Sébastien Lecornu et la ministre de l’agriculture Annie Genevard ont indiqué dimanche qu’ils prendraient mardi un arrêté pour suspendre l’importation de fruits et légumes d’Amérique du Sud contenant des résidus de cinq fongicides et herbicides interdits en Europe. Avocats, mangues, goyaves, agrumes, raisins et pommes «d’Amérique du Sud ou d’ailleurs», mais aussi melons, cerises, fraises ou pommes de terre ne pourront plus entrer en France ni être commercialisés, ont listé les ministres sur X.

Actuellement, si «l’UE interdit certaines substances pour nos producteurs», elle fixe pour les importations «des limites maximales acceptables de résidus», que la France juge «trop élevées», explique le ministère de l’agriculture.

Le budget de la PAC «ne baissera pas»

«Il n’est plus acceptable que l’on tolère la présence de substances interdites en France dans les produits importés qui entrent sur notre marché : c’est une concurrence déloyale, une injustice économique et un problème pour la santé de nos consommateurs», a souligné le premier ministre, promettant des contrôles «massivement renforcés, aux frontières et sur le territoire».

Pour Thomas Gibert, porte-parole de la Confédération paysanne, cette annonce est en demi-teinte : «C’est une bonne nouvelle, mais il ne faut pas oublier que cette mesure sert à faire avaler la pilule du Mercosur.» Face à cet accord commercial – qui risque de provoquer une distorsion de concurrence face à des salarié·es agricoles payé·es «à peine un euro de l’heure», selon lui la priorité serait plutôt «de réguler le marché pour avoir un prix minimum rémunérateur». «Tout le reste, conclut-il, ne sera que des pansements.»

Pour l’heure, cette mesure doit encore recevoir le feu vert de la Commission européenne, qu’Annie Genevard espère obtenir mercredi à Bruxelles.

Le premier ministre promet en outre que «le budget de la PAC», la politique agricole commune, qui doit bientôt être renégocié, «ne baissera pas […] : il n’y aura donc pas un centime de moins pour le revenu agricole». «Quant aux accords commerciaux, ils seront combattus à chaque fois qu’ils seront déséquilibrés», ajoute-t-il, en référence au traité UE-Mercosur.

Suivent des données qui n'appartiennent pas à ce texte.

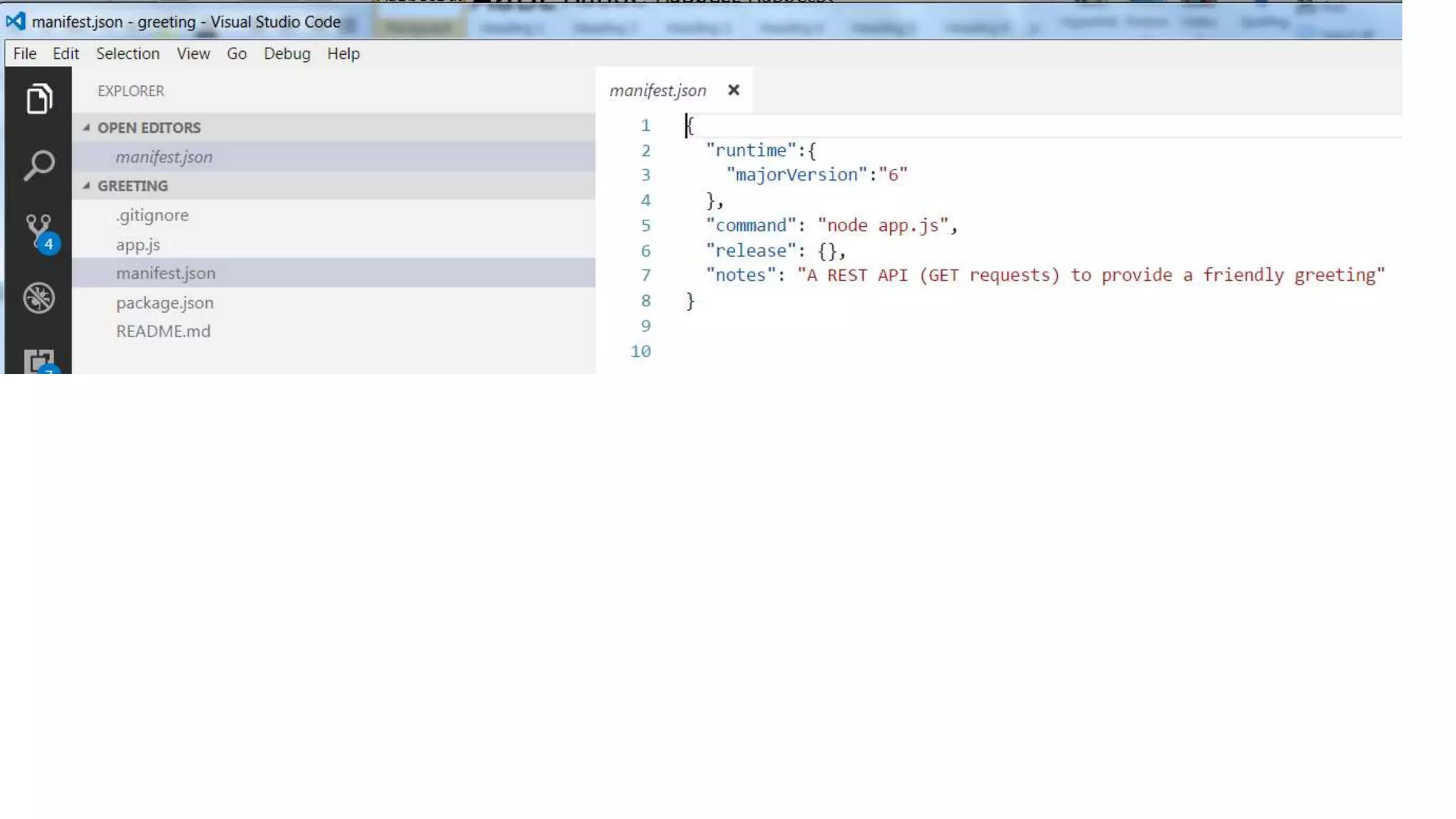
Task: Open the .gitignore file
Action: point(152,215)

«Une absence de vision mortifère»

Sur un autre thème sensible pour les agriculteur·ices, l’accès et la gestion de l’eau, le premier ministre assure avoir «donné instruction aux préfets de recenser tous les projets locaux, à taille humaine, aujourd’hui bloqués ou ralentis», et indique tripler la dotation d’un fonds de soutien aux équipements hydrauliques agricoles – notamment aux mégabassines. «Je ne vous demande pas de croire à des mots : je vous demande de regarder les actes», exhorte encore Sébastien Lecornu dans son courrier.

La FNSEA juge qu’aucune de ces annonces «ne permet d’apporter les réponses concrètes aux problématiques de revenus des agriculteurs» et dénonce une «absence de vision […] mortifère». Le syndicat réclame «une loi d’exception agricole» qui permettrait aux agriculteur·ices d’être exempté·es de certains «verrous réglementaires», notamment pour «relancer la production» agricole et pour «mettre fin aux contrôles absurdes».